The latest MassINC policy brief, “Capital Gains: Avoiding Harm to the State Budget,” details how much state government relies on the capital gains tax (which applies to profits realized by selling stocks, as well as real estate and other capital assets):

Despite the known volatility of capital gains, the Commonwealth’s dependence on them has grown markedly since the beginning of the decade. At the same time, however, our preparedness for managing that volatility has declined. In 1999, Massachusetts was already one of the states most dependent on capital gains revenues, ranking 7th in the nation in the relative importance of capital gains for its state budget. By 2006, the importance of capital gains had grown. Massachusetts is now third most at risk among the 50 states if capital gains income declines. [Only Oregon and Connecticut are higher. – Ed.]

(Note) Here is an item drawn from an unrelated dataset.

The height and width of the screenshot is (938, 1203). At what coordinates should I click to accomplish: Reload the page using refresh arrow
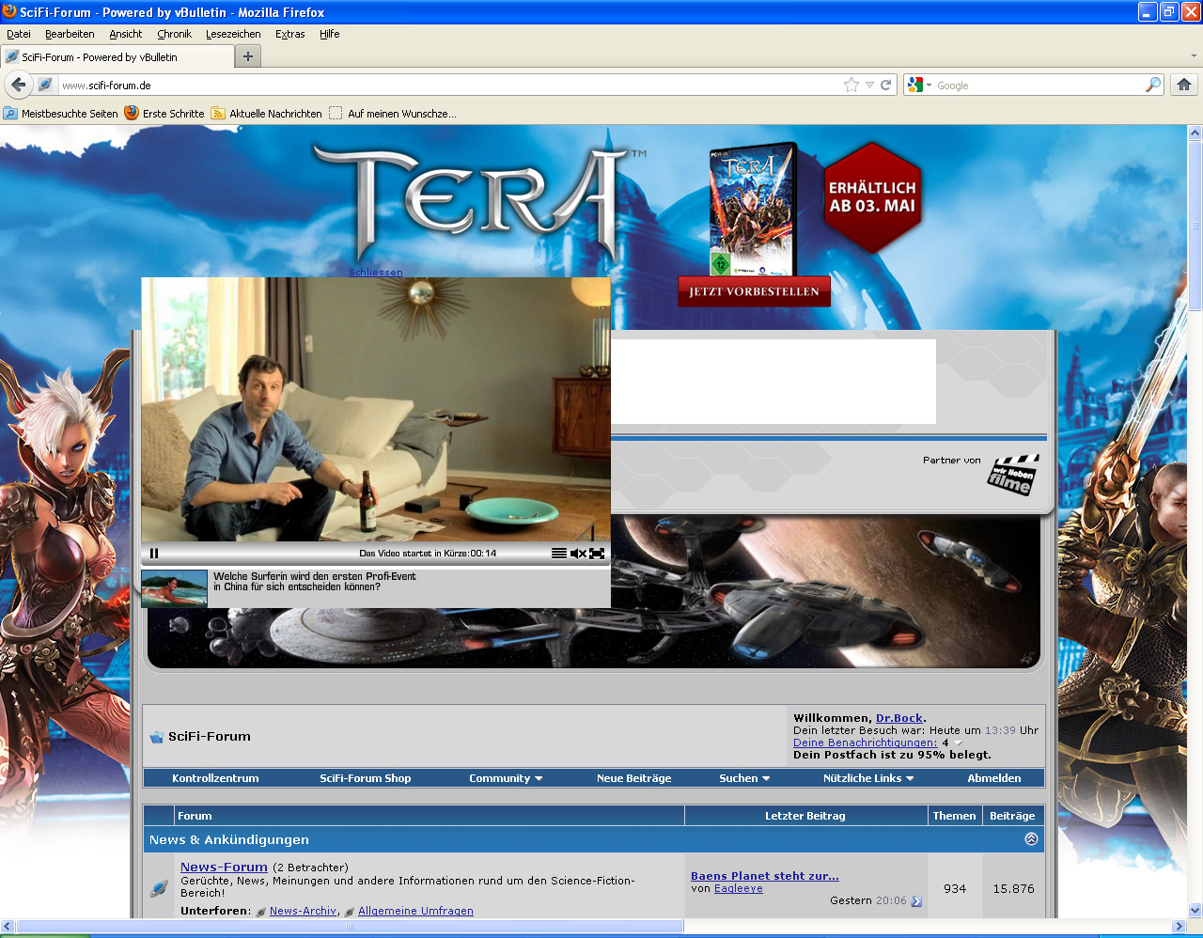(x=885, y=85)
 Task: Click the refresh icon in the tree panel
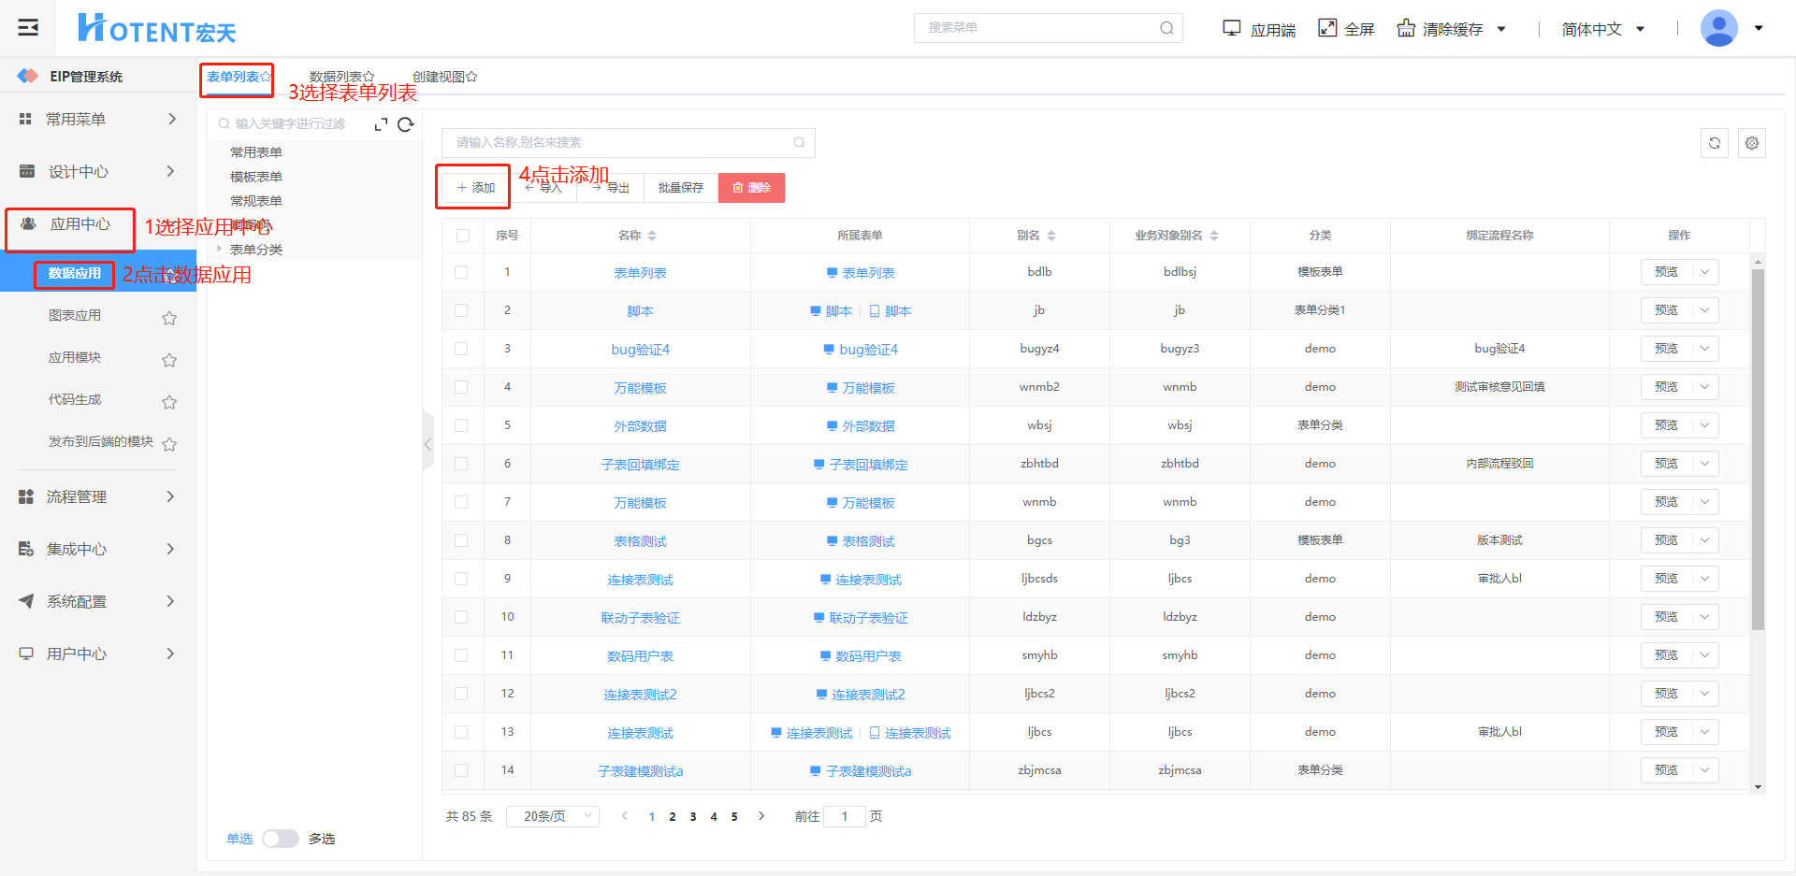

The state has been increasingly relying on capital gains income to fund ongoing spending, including new expenditures that have added considerably to the budget. From 2002 to 2006, capital gains were responsible for $1.2 billion or 54% of the state’s tax growth revenues. This year, roughly $1.5 billion of the budget was funded with expected capital gains receipts, much of which are now in jeopardy.

Today’s Boston Globe has an editorial (“The state’s binge-purge diet“) that calls for “sensible solutions to even out the jagged revenue” from the capital gains tax, but the newspaper opposes a broadening of the general sales tax (“the exemptions for food and nonluxury clothing items are what keeps the regressive sales tax from being even more of a burden on the poor”).